OpenEvidence, which is building “ChatGPT for doctors”, raised $250M led by Thrive and DST at a $12B valuation, up from $6B in October and $1B in February 2025
Context & Ripple Effects
OpenEvidence’s financing trajectory has accelerated from its first outside round at a $1B valuation in February 2025 to a $6B valuation in October. The intervening coverage characterized its physician chatbot as ad-supported, making the valuation rise relevant not only to clinical-AI adoption but also to the durability of its commercial model.
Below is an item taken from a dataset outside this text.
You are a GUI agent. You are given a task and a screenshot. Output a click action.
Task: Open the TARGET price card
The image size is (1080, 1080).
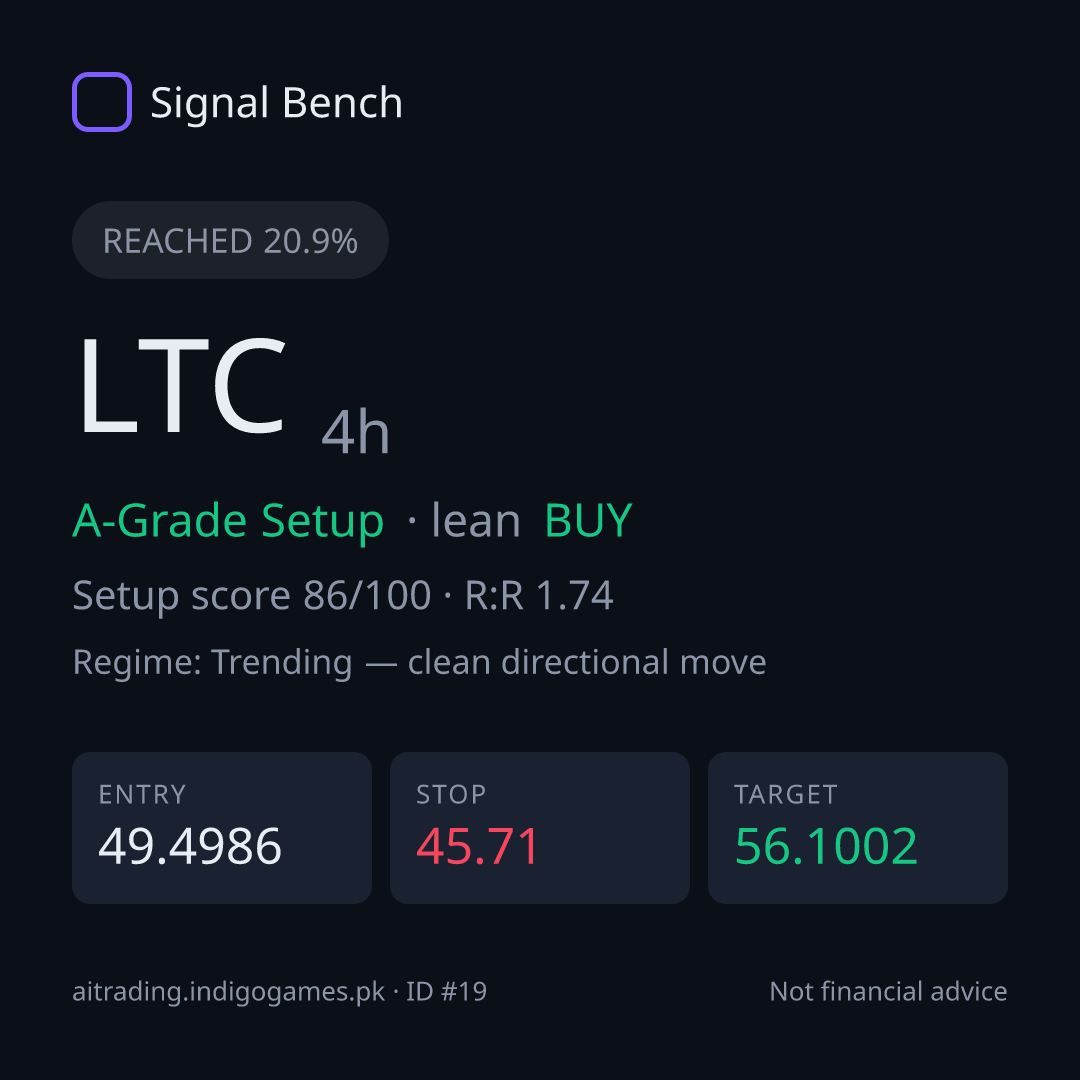coord(858,828)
A December report had already described a proposed $12B round and $150M in annualized ad revenue; this financing turns that reported fundraise and revenue milestone into a clearer market signal. OpenEvidence also says its medical search service reaches a large share of U.S. physicians, giving the raise relevance for companies seeking clinician attention.
First-order effects
- OpenEvidence gains $250M of additional capital and a valuation benchmark of $12B, strengthening its ability to invest in its medical-search product and physician distribution.
- Thrive and DST become more financially exposed to OpenEvidence’s ability to sustain growth in a clinician-facing, advertising-supported service.
Second-order effects
- Rival clinical-AI and medical-information products face greater pressure to demonstrate both physician usage and a credible route to monetization, rather than relying on general AI interest alone.
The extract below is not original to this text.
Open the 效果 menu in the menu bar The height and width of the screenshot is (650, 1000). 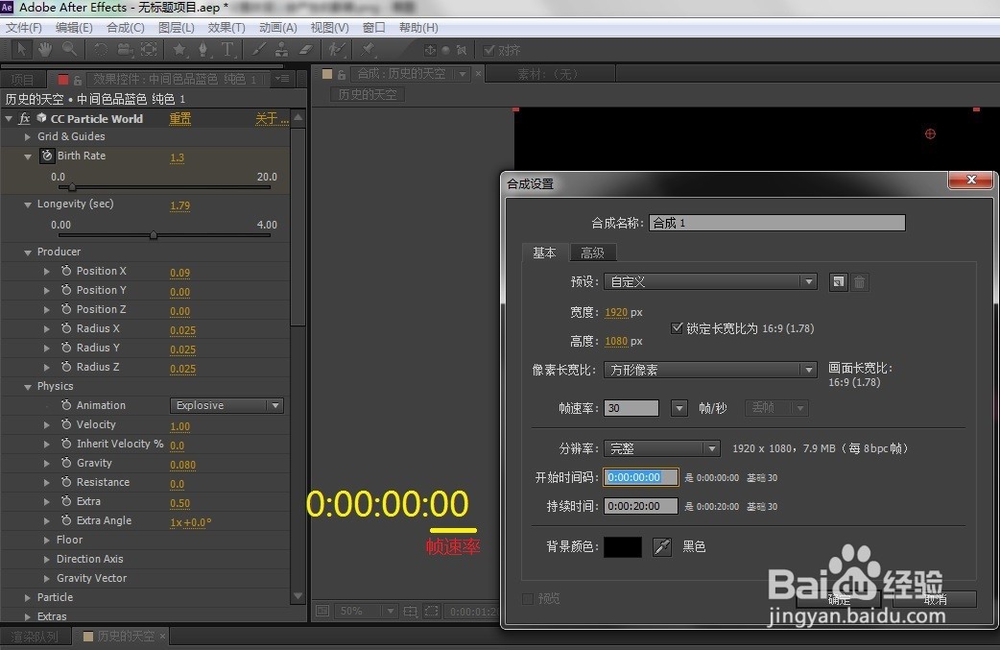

- The company’s scale makes access to clinicians a more valuable channel for advertisers and healthcare-industry customers, while increasing the importance of maintaining trust in a commercial medical-search setting.
Third-order effects
- If high valuations continue to follow physician adoption and monetization, clinical AI may concentrate around a smaller set of platforms that can combine trusted workflows, distribution, and commercial demand.
- The model’s expansion could sharpen scrutiny of how advertising and other business incentives are separated from medical information; that outcome depends on how usage and revenue hold up after the financing.
The trend: This is a data point in the shift from broad healthcare-AI experimentation toward heavily funded clinician-facing platforms expected to prove repeatable distribution and monetization.